インテリアの基本デザインはISシリーズ共通のオーソドックスなもの
一眼メータを中央に配置した状態
一眼メータを右に移動させると左側に多くの情報を表示できる
パワーウインドウスイッチのパネルはアルミのヘアライン仕上げ
この車両にはオプションでマークレビンソンのオーディオシステムが搭載されていました。ガレージに駐車した静かな状態でじっくりと試聴してみたところ、カーオーディオとしては高音質な部類だと思いますが、ホームオーディオ機材と比べると聞き劣りしてしまいます。標準のパナソニック製オーディオシステムが期待以上に高音質なので、¥265,100を払ってまでオプションを取り付ける必要はないと個人的には思いました。
メーカオプションのマークレビンソン・プレミアムサラウンドサウンドシステム
約1週間IS 500をお借りして大排気量のクルマを楽しませていただきました。

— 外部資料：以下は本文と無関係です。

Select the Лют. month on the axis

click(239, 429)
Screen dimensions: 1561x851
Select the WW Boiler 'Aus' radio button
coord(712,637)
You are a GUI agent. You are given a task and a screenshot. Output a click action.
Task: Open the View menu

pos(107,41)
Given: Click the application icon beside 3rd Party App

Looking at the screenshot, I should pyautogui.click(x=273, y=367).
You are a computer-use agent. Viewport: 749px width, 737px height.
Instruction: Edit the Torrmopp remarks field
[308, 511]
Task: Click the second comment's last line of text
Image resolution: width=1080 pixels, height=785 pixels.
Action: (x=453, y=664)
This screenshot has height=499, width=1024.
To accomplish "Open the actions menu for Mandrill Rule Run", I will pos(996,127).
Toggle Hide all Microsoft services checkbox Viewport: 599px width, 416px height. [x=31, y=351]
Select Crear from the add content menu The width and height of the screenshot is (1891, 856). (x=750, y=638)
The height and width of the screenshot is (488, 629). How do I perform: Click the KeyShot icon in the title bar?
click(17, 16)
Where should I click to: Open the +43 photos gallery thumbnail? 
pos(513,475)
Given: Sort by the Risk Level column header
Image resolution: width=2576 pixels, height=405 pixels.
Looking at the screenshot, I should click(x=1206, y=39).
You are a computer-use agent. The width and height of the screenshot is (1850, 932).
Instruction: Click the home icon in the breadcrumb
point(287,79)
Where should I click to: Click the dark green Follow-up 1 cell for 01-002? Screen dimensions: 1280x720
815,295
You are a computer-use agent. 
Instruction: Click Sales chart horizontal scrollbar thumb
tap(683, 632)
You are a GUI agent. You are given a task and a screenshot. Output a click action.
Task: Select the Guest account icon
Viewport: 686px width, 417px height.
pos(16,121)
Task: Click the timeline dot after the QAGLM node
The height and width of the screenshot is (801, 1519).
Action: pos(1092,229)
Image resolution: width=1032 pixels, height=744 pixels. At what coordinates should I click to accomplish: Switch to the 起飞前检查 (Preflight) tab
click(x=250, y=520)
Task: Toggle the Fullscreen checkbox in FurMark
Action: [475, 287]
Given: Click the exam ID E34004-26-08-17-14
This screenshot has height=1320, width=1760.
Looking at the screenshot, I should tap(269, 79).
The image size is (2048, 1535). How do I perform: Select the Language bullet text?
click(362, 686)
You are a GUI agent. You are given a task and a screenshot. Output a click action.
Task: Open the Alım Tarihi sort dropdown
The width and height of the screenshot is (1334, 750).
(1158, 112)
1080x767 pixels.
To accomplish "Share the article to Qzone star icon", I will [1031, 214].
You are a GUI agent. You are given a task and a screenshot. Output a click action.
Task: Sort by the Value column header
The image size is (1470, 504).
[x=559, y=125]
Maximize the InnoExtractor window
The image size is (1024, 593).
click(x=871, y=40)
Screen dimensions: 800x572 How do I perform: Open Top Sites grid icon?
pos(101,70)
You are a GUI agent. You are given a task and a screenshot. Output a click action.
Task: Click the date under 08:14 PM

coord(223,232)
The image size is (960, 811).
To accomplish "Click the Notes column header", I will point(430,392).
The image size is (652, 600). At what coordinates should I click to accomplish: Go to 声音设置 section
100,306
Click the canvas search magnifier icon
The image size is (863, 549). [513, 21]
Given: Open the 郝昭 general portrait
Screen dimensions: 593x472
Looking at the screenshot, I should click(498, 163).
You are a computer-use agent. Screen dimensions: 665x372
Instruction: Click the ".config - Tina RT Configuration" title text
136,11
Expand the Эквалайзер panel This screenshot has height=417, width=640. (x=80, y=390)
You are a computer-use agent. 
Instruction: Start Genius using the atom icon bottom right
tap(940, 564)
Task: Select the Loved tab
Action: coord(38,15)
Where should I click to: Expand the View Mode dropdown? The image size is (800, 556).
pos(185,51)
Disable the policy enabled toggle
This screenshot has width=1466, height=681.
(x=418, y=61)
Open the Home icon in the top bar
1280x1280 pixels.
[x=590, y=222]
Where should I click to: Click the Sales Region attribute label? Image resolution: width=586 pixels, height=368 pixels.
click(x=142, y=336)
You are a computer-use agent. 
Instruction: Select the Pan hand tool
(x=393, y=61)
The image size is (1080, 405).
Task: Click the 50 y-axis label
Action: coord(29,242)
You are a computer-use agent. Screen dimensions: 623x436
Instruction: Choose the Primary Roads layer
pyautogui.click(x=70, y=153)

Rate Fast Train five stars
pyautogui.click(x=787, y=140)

意のままに加速できる余裕と爽快感、そして野太いドロドロとしたエンジンサウンドは運転していてとても気分がアガりました。また、街乗りと峠道を半々くらいずつ走ったときの燃費は6km/L台と思ったよりも良い印象でした。しかし、燃料代高騰の折、燃料計がIS 300の2倍くらいの速度でまたたく間に減って行くのを見るのは精神安定上良くありませんでした。さらに5,000ccだと自動車税が¥87,000になってしまうのも痛い出費です。経済的な面を考えると、維持費が安いIS 300に乗っておいた方が良さそうです。
5LのV8、快感でしょうねぇ
代車に乗って買い替えを検討してしまう人も居るだろうなぁ^^
by さる1号 (2024-07-01 07:46)
お嬢さんも乗るのかな?
by ニコニコファイト (2024-07-01 08:25)
さる1号さん
それが狙いだったらしく、乗り換えはいかがですかと言われました^^;
無償交換でしたら喜んでと答えておきました(^^)v
あんなに楽しい物に乗ったら免許がいくつあっても足りません(>_<)
by ZZA700 (2024-07-01 09:52)
ニコニコファイトさん
毛だらけにしてしまっては申し訳ないのでお留守番してもらいました^^
by ZZA700 (2024-07-01 09:55)
いくら頑張っても買えないなぁ・・・
by XZ_Channel (2024-07-06 10:50)
XZ_Channelさん
私も買えませんが、運転してみると欧州車と比べて抜群にコスパが良いと感じました。